Um ano de ajustes, adaptações, reinvenções, autoconhecimento… 2020 está sendo um ano atípico em todos os sentidos. Na área médica, alguns profissionais passaram a dar consulta online e laboratórios intensificaram os atendimentos na casa dos pacientes, professores e alunos trocaram a convivência diária na sala de aula por vídeo-aulas, e o colo aconchegante dos avós precisou ser substituído por beijos e abraços à distância. Tudo isso tem em comum um aliado, o mundo digital.
No mercado de trabalho, a pandemia do coronavírus acelerou a implantação de tendências previstas para acontecer daqui a cinco ou dez anos. E a digitalização foi a principal delas, conforme apontam os entrevistados para esta matéria. E não poderia ser diferente. As empresas tiveram poucos dias para se adaptar à nova realidade e promover um ambiente de trabalho virtual para seus profissionais. Da mesma forma, ganhou força o marketing digital. Quem ainda não investia nisso precisou correr para entrar no mundo digital e falar com seu público por meio dele.
Segundo Fernando Barra, autor do livro “Meu Emprego Sumiu!”, o mercado de trabalho já vinha em grande transformação mesmo antes da pandemia. “Passamos por duas grandes revoluções durante a história da humanidade que impactaram a forma como trabalhamos. A primeira foi a agrícola, quando o homem sofreu uma crise pela tecnologia da época (o fogo) e precisou aprender a plantar já que não era mais possível caçar e colher. O mesmo ocorreu na revolução industrial, quando as grandes máquinas forçaram a humanidade a trocar seu trabalho de artesão para operador fabril e surgiram aí os empregos. Agora chegamos à revolução digital e novamente a tecnologia provoca o homem a repensar sua forma de trabalho”, aponta.
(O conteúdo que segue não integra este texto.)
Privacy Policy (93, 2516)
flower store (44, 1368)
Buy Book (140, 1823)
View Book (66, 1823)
Em tempos de coronavírus, o trabalho remoto, visto até então com ressalvas por boa parte das companhias, se tornou essencial para atravessar este momento e deve permanecer pós-pandemia, até porquê traz redução de custos. Um levantamento feito com 705 profissionais no Brasil pela Fundação Dom Cabral (FDC) em parceria com a Grant Thornton mostra que 54% deles irão pedir à chefia para continuar trabalhando remotamente após a pandemia. Cerca de 40% dos entrevistados apontam que a produtividade em casa é similar àquela que apresentavam no escritório.
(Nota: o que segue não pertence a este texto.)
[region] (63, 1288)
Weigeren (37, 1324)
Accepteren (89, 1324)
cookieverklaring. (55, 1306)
“Com o trabalho remoto, poderemos ter colaboradores do interior do país, morando em suas cidades natais e atuando remotamente numa multinacional como a Stefanini, atendendo clientes de qualquer parte do Brasil e do mundo. Com isso, cresce a habilidade de autogestão dos colaboradores, que também já era uma tendência e se potencializa mais”, diz Rodrigo Pádua, vice-presidente global de gente e cultura do Grupo Stefanini.
Ele ressalta que o digital first deixa de ser tendência para ser o único caminho possível. “Muitas ações permaneciam presenciais e físicas como treinamentos e reuniões, pois havia uma incerteza sobre a efetividade do digital. Há dois meses estamos experimentando ações que nos surpreendem e nos impulsionam em termos de aprendizado e resultados”, comenta. Outro ponto abordado por Pádua é o das viagens corporativas, que serão reduzidas já que a pandemia mostrou que se pode viajar menos e continuar fazendo bons negócios.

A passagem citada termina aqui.